How to get sums of subarrays

Question

While solving online code exercises, I came across this one:

Given a 1-dimensional array of numbers and the number of queries, where each query has start index a , end index b and a number c , find the sum of numbers between indexes a and b (inclusive). For each occurrence of zero within the range [a,b] , add the value of c to the sum. For example, numbers = [4,6,0,10] , queries = [1,3,20] => for this example we need to get the sum of [4,6,0] (indexes 1-3), and because [4,6,0] has 0, we also need to add 20.

This is my code so far:

function findSum(numbers, queries) {
//declare empty  array that will store the numbers
    let arr = []
// declare initial sum

    let sum = 0;
// get the last element of queries (c)
    let lastElement = queries[0].pop()

// loop through queries and push numbers to arr, to sum them in the end
    queries[0].slice(0, 2).forEach(x => {
        arr.push(numbers[x - 1])
    })
// check if arr has 0
    let zero = arr.filter(el => el === 0)

// if arr has 0, according to the instructions we need to add the c of the q
    if (zero.length != 0) {
        sum = arr.reduce((a, b) => a + b, 0) + lastElement
    }
    else {
        sum = arr.reduce((a, b) => a + b, 0)
    }
    return sum
}

My code works if queries is an array, but in some test cases queries may be array of arrays like [ [ 2, 2, 20 ], [ 1, 2, 10 ] ] . I don't know know how to check the numbers in case if queries is array of arrays. Any suggestions are greatly appreciated.

Answer 1

in some test cases queries may be array of arrays

I would expect that this would always be the case, not just in some cases. This is also clear from your code:

queries[0].pop()

This assumes a 2-dimensional array. The problem is not that you sometimes get a 1-dimensional array and other times a 2-dimensional array, The problem is that although you always get a 2-dimensional array, your code is only looking at the first query -- the one that sits at queries[0] .

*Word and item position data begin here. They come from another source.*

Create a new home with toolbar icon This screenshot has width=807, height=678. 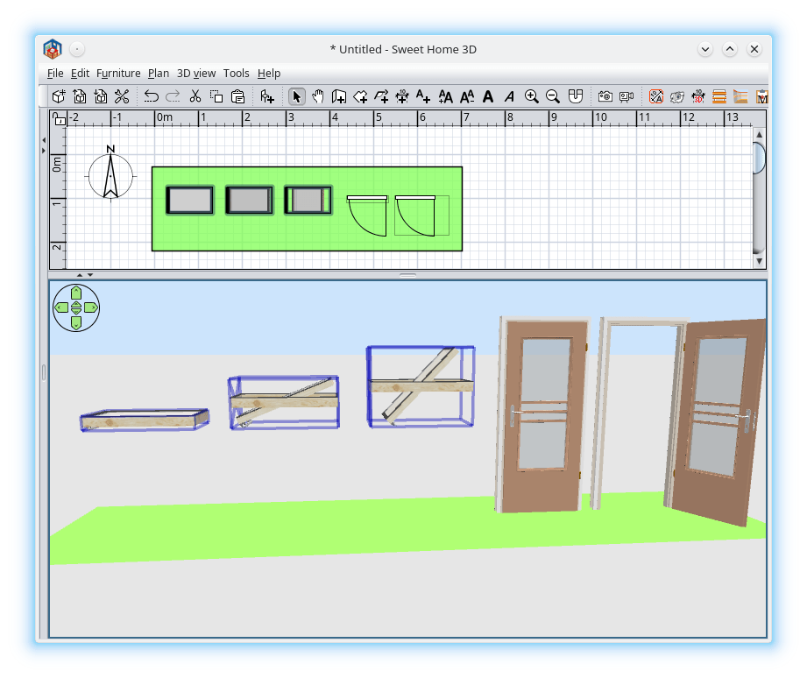coord(58,96)
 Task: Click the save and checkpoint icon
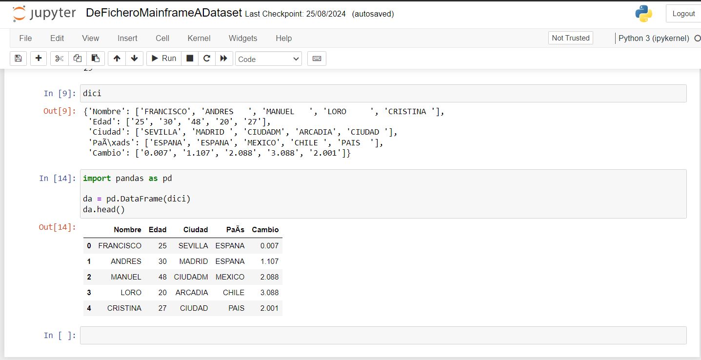[18, 59]
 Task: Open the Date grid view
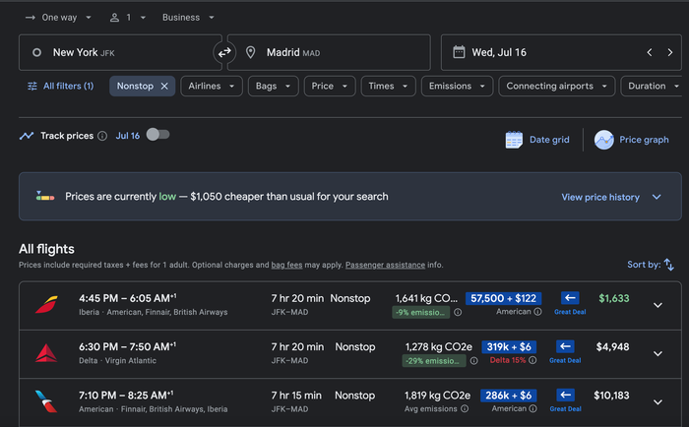pyautogui.click(x=537, y=140)
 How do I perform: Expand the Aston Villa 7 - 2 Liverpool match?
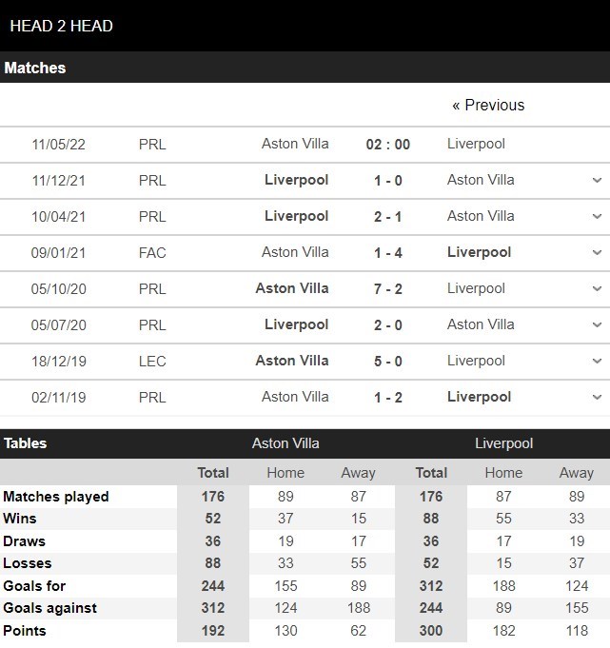(597, 288)
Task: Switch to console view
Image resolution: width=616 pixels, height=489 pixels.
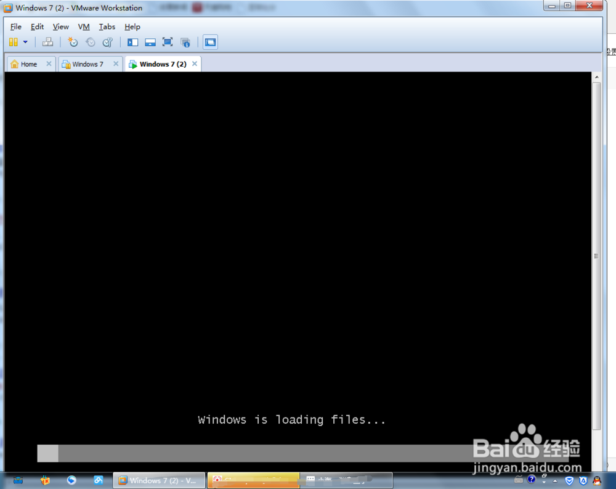Action: tap(210, 42)
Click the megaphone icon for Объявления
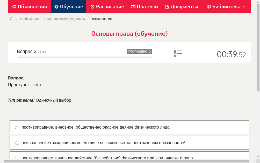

Instead, you should loop over all queries.

I also assume that the return value of your function must be an array , having an answer for each of the queries. This means that you probably want to have code like this:

function findSum(numbers, queries) {
    return queries.map(query => {
        // solve the single query
        
        return sum;
    });
}

Note that your code is not making the sum correctly, as your arr will have a length of 2 ( arr.push(numbers[x - 1]) is executed exactly twice), yet the query could indicate a range with 100 values and you should derive the sum of those 100 values, not just of two.

But even if you fix all that, you'll end up with an inefficient solution that will have to iterate over many values in the input array multiple times. This needs a smarter approach.

Try to think of a way to analyse the input before processing any queries yet. Would there be something useful you could build that would help to quickly get a sum of a subarray without having to iterate that subsection again ?

Here are some hints:

Hint #1

Use the following truth:
sum(numbers.slice(start, end)) == sum(numbers.slice(0, end)) - sum(numbers.slice(0, start - 1))

Hint #2

What if you would know the sum from the start of the array to any given index? Like a running sum... So for numbers=[4, 8, 0, 3] you would know [4, 12, 12, 15] . Would that help in calculating a sum for a certain range of [start, end] ?

Hint #3

How could you apply the same principle for the special treatment of zeroes?